Отец мой был худощавым, высокого роста, широкоплечим, с несколько опущенными плечами человеком, фигурой, как мне казалось, походившей на Минина на памятнике, стоящем на Красной площади. Он со студенческих лет носил бороду и усы и рано облысел. При взгляде на него прежде всего поражала крупная голова с довольно широко расставленными, глубоко посаженными, блестящими за очками (он был близорук) темновато-серо-зелеными глазами. Высокий лоб переходил в блестевшую на солнце двускатную голову как бы с хребтом до макушки и мощным полушарием затылка. Холод и тяжесть этого затылка, наполнявшего обе мои ладони, когда я с братьями в 1933 г. клал его в гроб, я и сейчас чувствую. При полном отсутствии сходства в форме головы и лица с Сократом и Лениным было сходное впечатление от мощности, доминантности этой головы мудреца, философа. Большая голова, сидевшая на сутоловатых широких плечах, делала незаметным его высокий рост, свойственный всем Несмеяновым. Рядом со своими очень высокими братьями, особенно гигантом Сергеем, он выглядел человеком среднего роста.

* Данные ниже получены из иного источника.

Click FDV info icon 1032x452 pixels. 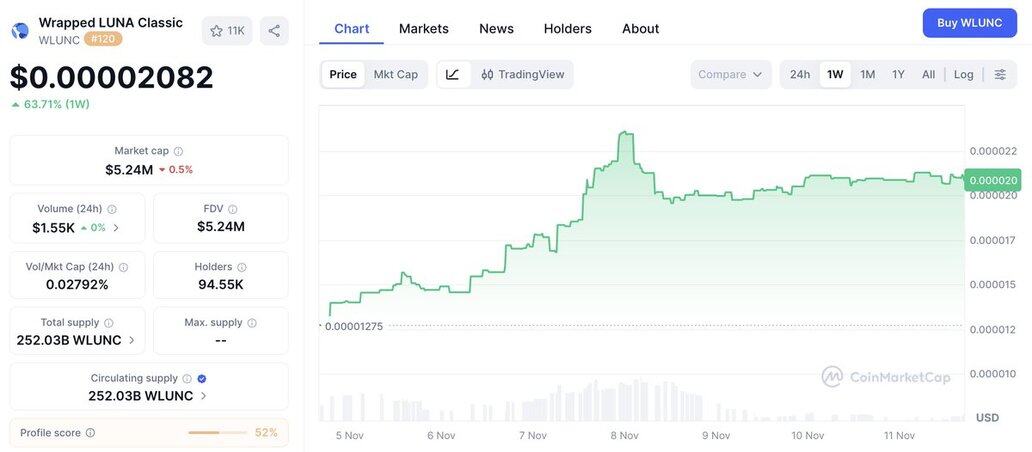233,209
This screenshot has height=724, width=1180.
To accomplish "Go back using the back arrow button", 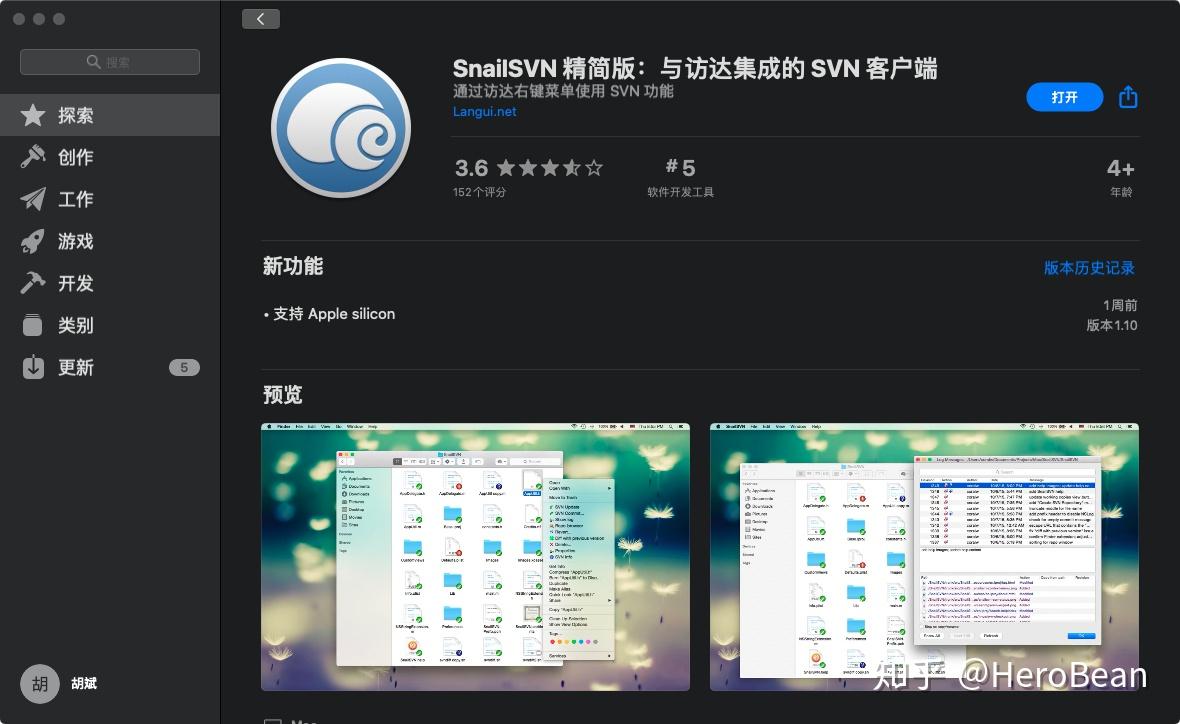I will click(260, 18).
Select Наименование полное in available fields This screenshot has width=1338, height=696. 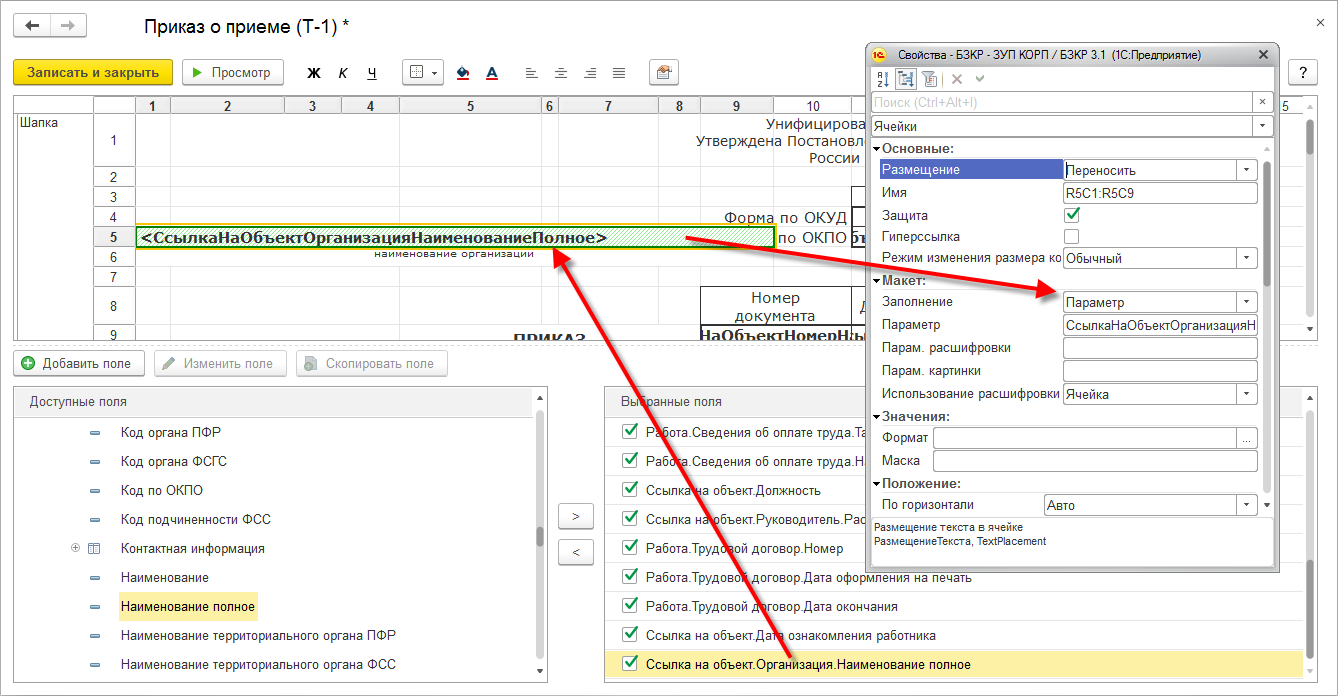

Из духовного училища отец, как я уже говорил, решил перейти в гимназию (во Владимире), так как схоластика ему претила. Может быть, какую-то роль сыграл и пример его любимого старшего брата Александра, окончившего духовную семинарию и поступившего в Варшавский университет (единственный, куда принимали семинаристов), где он вел полуголодное существование и скончался от туберкулеза. Непросто было выдержать экзамены, так как таким предметом, как математика, в духовном училище пренебрегали. Но отца спасли его исключительные способности, экзамены он блестяще выдержал, был принят и до окончания учебы шел первым учеником. В гимназии изрядное место занимали латынь и греческий. Папа всегда находил, что это прекрасная школа ума, и, действительно, впоследствии самостоятельно он справлялся не только с немецким и английским (с которого сохранились его литературные переводы), но изучил и санскрит. Жил во Владимире он у Виноградовых, родственников по матери, а существовал репетиторством. Оно, вероятно, отточило его природный педагогический талант, ставший, по моему собственному опыту и отзывам других, совершенно исключительным. Владимирский период он вспоминал с любовью.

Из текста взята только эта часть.